When my grandmother was in her prime, she was a genuine renaissance woman. She was detail oriented, extremely practical, highly efficient and rarely forgot anything. My grandmother was always such a strong, caring and loving woman. She grew up on a farm in Western Canada during the Great Depression, and helped raise her 6 younger siblings after her mother died when she was 12 years old. As the oldest child she had to take on a great deal of responsibility very quickly. This is probably why she was able to do so many things so well. This was during a time when if you wanted something simple like hot water or butter it had to be heated over a fire or churned with milk from your cows! She could tailor pants and jackets like a professional, cook delicious elaborate meals and desserts, make delicious jams, jellies and other canned goods, upholster furniture (some of which remain in my family to this day), knit, crochet, garden and do countless other things with professional expertise.
When I was growing up my grandmother taught me how to do many things and in many ways helped to prepare me for the most important job that I would ever have: Motherhood. She made it seem as though it was possible to learn and master most skills. During my early childhood, when my parents were my current age (early to mid 30’s), My parents and grandparents shared a two family duplex. I remember rushing downstairs to my grandparent’s place first thing on Saturday mornings so that I could spend time baking with my grandmother. In my child mind, she seemed perfect. We spent countless hours together cooking, talking (with me asking a constant stream of questions) and just simply being together side by side and enjoying each other’s company.

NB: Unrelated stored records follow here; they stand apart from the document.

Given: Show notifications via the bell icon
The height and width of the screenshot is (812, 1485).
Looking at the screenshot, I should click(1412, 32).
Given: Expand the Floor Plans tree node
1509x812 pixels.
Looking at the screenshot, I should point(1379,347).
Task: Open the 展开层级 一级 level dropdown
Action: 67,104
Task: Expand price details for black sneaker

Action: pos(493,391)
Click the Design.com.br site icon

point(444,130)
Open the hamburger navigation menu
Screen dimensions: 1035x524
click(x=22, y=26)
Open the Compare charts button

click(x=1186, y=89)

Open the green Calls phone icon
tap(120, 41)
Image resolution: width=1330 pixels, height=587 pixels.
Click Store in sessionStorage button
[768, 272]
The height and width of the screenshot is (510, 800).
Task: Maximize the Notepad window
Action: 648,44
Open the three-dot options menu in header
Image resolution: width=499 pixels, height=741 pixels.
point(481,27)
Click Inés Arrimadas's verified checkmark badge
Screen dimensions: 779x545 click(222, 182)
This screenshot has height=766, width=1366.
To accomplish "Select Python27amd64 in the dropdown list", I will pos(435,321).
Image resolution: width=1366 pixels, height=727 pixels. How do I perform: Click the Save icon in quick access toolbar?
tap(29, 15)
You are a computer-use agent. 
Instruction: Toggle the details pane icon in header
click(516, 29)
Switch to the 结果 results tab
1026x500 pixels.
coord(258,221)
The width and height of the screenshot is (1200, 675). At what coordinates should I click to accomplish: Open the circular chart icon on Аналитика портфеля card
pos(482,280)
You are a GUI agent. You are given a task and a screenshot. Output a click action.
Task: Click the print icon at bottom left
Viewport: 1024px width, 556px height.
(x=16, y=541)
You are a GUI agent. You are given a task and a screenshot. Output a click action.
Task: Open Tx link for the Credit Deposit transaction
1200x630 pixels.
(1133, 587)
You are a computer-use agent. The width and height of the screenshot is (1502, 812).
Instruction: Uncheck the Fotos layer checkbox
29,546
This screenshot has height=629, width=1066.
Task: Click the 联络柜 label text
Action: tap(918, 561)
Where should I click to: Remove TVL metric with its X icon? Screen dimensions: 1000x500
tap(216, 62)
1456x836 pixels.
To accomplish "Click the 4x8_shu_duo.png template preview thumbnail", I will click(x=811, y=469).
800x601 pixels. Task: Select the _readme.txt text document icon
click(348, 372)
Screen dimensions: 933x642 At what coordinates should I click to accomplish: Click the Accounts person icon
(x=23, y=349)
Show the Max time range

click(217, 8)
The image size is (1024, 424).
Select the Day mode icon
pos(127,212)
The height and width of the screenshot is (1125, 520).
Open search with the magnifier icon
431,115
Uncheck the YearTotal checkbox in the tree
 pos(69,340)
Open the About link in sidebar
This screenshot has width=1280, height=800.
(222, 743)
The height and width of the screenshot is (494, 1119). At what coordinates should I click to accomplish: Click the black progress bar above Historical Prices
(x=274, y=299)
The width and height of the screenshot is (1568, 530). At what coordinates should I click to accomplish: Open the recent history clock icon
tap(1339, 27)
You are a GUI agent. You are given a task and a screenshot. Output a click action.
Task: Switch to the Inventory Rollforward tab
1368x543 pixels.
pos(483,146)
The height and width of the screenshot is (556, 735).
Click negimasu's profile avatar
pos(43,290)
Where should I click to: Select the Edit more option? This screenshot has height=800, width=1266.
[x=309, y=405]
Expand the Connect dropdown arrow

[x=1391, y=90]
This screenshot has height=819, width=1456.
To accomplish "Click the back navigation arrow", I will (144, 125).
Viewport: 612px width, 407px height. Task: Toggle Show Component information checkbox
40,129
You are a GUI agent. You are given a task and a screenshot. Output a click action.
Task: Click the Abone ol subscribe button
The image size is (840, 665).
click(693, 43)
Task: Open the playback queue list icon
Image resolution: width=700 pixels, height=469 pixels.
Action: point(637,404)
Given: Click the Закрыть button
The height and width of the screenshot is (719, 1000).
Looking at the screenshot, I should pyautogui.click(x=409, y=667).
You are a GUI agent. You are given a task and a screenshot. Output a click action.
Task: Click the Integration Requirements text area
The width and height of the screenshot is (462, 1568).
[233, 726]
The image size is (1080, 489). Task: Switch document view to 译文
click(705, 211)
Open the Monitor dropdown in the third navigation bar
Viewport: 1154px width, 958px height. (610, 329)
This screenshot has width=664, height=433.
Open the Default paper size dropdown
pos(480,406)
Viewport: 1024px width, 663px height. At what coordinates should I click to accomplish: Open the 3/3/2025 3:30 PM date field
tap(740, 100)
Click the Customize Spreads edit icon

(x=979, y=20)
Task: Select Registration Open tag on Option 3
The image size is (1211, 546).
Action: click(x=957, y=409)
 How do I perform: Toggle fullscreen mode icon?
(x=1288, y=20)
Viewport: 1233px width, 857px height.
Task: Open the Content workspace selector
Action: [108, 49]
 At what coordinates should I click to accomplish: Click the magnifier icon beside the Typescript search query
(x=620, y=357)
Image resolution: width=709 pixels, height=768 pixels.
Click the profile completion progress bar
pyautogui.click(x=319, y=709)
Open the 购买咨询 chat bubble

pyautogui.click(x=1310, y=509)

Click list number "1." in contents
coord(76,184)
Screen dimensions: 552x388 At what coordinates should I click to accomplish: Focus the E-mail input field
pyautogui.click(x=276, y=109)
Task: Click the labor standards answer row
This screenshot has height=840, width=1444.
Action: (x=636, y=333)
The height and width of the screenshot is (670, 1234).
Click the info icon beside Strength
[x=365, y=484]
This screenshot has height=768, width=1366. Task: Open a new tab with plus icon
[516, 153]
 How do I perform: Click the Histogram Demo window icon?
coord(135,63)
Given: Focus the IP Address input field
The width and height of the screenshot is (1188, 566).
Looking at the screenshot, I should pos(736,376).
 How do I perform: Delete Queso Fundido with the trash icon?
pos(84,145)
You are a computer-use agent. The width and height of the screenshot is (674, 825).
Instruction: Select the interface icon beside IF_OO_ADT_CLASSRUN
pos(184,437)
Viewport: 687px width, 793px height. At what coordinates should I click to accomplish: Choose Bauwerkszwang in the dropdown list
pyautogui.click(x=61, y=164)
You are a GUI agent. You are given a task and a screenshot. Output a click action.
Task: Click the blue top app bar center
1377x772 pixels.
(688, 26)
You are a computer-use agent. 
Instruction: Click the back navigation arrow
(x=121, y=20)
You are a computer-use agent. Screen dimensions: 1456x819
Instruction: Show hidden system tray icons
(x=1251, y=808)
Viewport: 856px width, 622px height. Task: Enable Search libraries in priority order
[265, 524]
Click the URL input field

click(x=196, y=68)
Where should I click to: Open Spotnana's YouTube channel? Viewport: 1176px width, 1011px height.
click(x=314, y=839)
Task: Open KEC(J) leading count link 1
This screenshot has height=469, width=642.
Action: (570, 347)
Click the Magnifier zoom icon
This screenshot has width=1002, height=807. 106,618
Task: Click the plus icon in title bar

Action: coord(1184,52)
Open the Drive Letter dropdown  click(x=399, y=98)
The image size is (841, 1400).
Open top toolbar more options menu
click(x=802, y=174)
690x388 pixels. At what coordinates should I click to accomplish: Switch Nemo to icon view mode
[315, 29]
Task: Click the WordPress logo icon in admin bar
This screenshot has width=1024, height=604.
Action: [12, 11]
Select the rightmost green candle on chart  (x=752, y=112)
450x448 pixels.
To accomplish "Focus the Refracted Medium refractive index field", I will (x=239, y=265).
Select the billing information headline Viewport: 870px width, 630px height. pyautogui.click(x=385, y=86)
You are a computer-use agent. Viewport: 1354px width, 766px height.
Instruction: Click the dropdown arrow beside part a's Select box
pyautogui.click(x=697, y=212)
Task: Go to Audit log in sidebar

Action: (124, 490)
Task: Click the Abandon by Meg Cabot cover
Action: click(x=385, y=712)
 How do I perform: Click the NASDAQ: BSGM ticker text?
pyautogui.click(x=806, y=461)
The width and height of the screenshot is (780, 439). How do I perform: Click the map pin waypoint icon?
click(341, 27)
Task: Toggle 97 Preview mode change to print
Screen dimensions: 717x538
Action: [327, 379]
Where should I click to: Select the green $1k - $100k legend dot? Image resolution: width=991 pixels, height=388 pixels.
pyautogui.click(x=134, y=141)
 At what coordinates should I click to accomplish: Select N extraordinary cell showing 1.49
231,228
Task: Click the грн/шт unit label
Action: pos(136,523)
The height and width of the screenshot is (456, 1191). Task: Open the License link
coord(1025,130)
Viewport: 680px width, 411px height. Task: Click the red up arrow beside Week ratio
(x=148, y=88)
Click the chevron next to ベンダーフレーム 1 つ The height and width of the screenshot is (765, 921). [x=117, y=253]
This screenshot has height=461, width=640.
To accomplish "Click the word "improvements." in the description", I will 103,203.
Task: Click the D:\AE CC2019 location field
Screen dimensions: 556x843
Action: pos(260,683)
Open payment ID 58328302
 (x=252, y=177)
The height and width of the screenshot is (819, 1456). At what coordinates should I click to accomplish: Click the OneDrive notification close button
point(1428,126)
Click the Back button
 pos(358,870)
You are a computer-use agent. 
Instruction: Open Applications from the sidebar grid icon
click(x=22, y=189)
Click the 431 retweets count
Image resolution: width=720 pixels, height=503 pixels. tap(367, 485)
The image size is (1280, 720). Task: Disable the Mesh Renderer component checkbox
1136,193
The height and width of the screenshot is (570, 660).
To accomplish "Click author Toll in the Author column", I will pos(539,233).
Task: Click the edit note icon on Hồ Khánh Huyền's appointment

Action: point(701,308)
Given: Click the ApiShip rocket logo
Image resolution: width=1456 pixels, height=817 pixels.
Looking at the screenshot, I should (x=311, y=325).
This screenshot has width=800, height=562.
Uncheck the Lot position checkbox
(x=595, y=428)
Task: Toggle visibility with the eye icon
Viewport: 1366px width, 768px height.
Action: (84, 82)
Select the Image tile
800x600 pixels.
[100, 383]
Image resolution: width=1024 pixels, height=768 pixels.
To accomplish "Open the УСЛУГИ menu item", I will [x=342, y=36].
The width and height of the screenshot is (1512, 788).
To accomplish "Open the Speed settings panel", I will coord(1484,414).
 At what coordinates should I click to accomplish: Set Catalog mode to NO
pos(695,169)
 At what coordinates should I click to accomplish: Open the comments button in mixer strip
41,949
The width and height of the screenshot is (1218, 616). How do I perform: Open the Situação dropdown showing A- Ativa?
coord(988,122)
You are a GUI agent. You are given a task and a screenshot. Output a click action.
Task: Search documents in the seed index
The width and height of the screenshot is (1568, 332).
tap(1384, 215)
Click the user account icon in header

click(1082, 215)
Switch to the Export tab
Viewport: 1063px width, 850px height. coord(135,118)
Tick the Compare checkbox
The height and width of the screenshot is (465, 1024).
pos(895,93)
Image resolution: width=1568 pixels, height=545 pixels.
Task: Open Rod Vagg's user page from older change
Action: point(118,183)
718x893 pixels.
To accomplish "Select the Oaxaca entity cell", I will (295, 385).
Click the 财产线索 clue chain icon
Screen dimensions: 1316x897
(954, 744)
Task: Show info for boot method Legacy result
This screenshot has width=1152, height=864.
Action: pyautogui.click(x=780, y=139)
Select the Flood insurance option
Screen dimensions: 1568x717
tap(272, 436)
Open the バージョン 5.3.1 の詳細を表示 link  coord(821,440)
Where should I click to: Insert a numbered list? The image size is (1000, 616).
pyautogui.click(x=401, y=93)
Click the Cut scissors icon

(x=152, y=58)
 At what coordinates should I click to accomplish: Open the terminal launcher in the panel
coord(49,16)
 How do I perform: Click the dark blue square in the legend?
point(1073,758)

This past July, a few days after arriving in Montreal, I gathered up the kids and we went to see my grandmother. I was shocked at how tiny and frail she seemed. Of course, my children wasted no time in leaping onto her bed and surrounding her. They immediately filled the stale silence in the air with their bustling and laughter. I sat quietly in an armchair and occasionally snuck looks at my grandmother sitting on her bed. I felt very awkward that because of the memory loss I was now a stranger to her. Before leaving, I looked at her one last time, sensing that our visit might be one of the last times that we would see each other. We looked at each other earnestly. I pushed back tears to embrace her and, somehow, managed a smile and waved; she slowly lifted her hand, smiled, and waved back. A couple of days later, she fell and injured herself and was left paralyzed and clinging to life. The children and I visited her daily, and it made her happy to be able to spend time with the children in particular. Each day during our visit I was very aware of the possibility of our parting being final. Two weeks later, she finally succumbed to her injuries, a few days after her 92nd birthday.We know that death should serve as a reminder, and my grandmother’s death certainly caused me to reflect upon the eventual meeting with my Lord. Our beloved Prophet (peace and blessing be upon him) said to “live in this world as if you are a stranger or wayfarer”. Indeed. The reality is that we are only briefly “stopping through”. In this world, it is so easy to lose sight of this fact and of the fact that serving our Creator is our sole purpose in this life. May Allah (highly exalted is He) make us all from those he is pleased with and glad to meet ...Ameen.